The complexity of an organism emerges from its genome, the book that contains its DNA's instructions for life. The method for reading this book, sequencing, has evolved towards reading increasingly longer fragments of the genome.
In this field, a research group led by the Institute of Integrative Systems Biology (I2SysBio), a joint center of the Higher Council for Scientific Research (CSIC) and the University of Valencia (UV), in Spain, has created and presented publicly in the academic journal Nature Methods an improvement of a proprietary computer program capable of discovering new transcripts, RNA molecules that genes use to synthesize proteins and create tissues, from their sequencing with long-read instruments, as well as assigning them a function in the formation of the organism.
Long-read sequencing is the third generation of genome sequencing methods. Compared to reading short fragments, which analyzes about 200 nucleotides (the letters that make up genes), long reading methods can obtain reads 100 times longer, about 20,000 nucleotides, which leaves fewer gaps in the genome information for fill out using bioinformatics tools. This was one of the reasons why Nature Methods itself considered it Method of the Year 2022.

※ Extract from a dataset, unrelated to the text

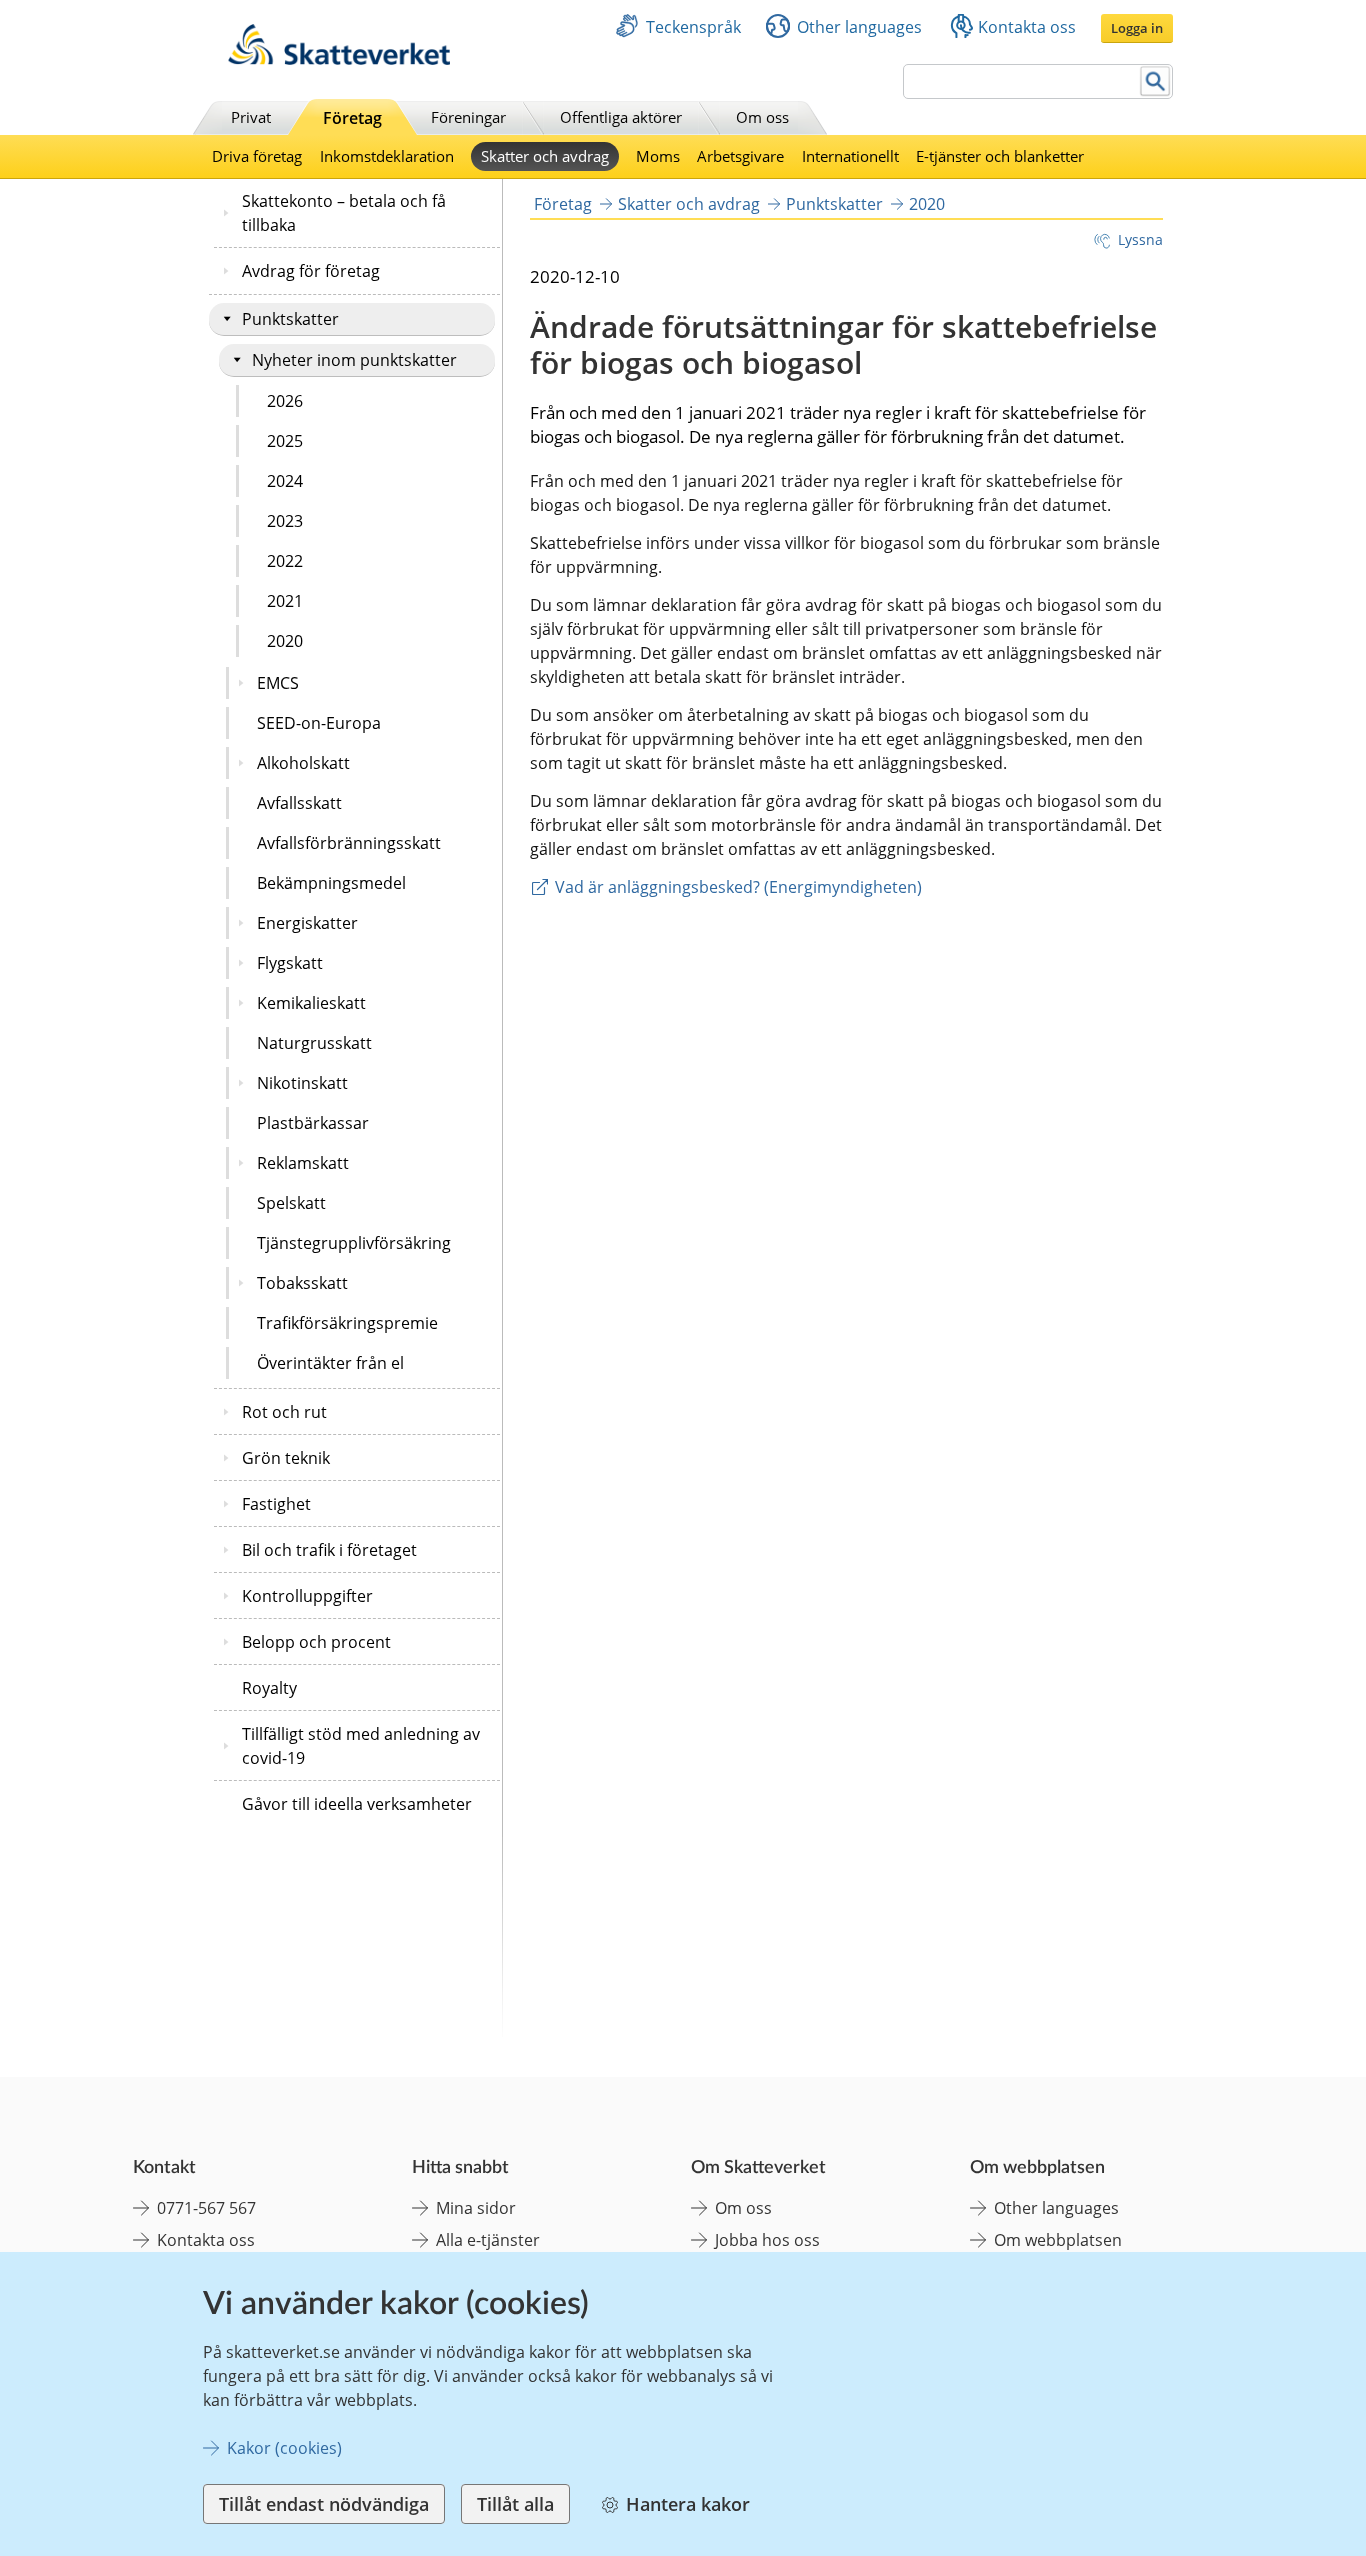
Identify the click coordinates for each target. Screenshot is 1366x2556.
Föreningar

A few years earlier, in 2018, researcher Ana Conesa, then at the University of Florida, developed a computer program called SQANTI to analyze the information that was extracted using these long-read methods. Now, his research team at I2SysBio, which includes Francisco J. Pardo-Palacios, presents a substantial improvement to this software that can be freely used in the main commercial systems that employ long read sequencing, Pacific Biosciences (PacBio) and Oxford Nanopore Technologies (ONT).

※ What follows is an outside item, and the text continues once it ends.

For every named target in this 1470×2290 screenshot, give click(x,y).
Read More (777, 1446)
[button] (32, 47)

“Long read techniques better analyze the complexity of human transcripts and transcriptome,” says Conesa. This identifies the portion of the genome that is read in each cell to give rise to tissues and organs. Thus, a single gene can give rise, through small changes in the structure of the RNA it encodes, to a great diversity of transcripts, and with them proteins with different cellular functions. “Short read sequencing cannot solve this puzzle. Long reading better reconstructs the functional complexity of the human transcriptome, something key to studying certain diseases, especially neurological diseases and cancer,” says the CSIC researcher.
Artistic recreation of DNA. (Illustration: Amazings/NCYT)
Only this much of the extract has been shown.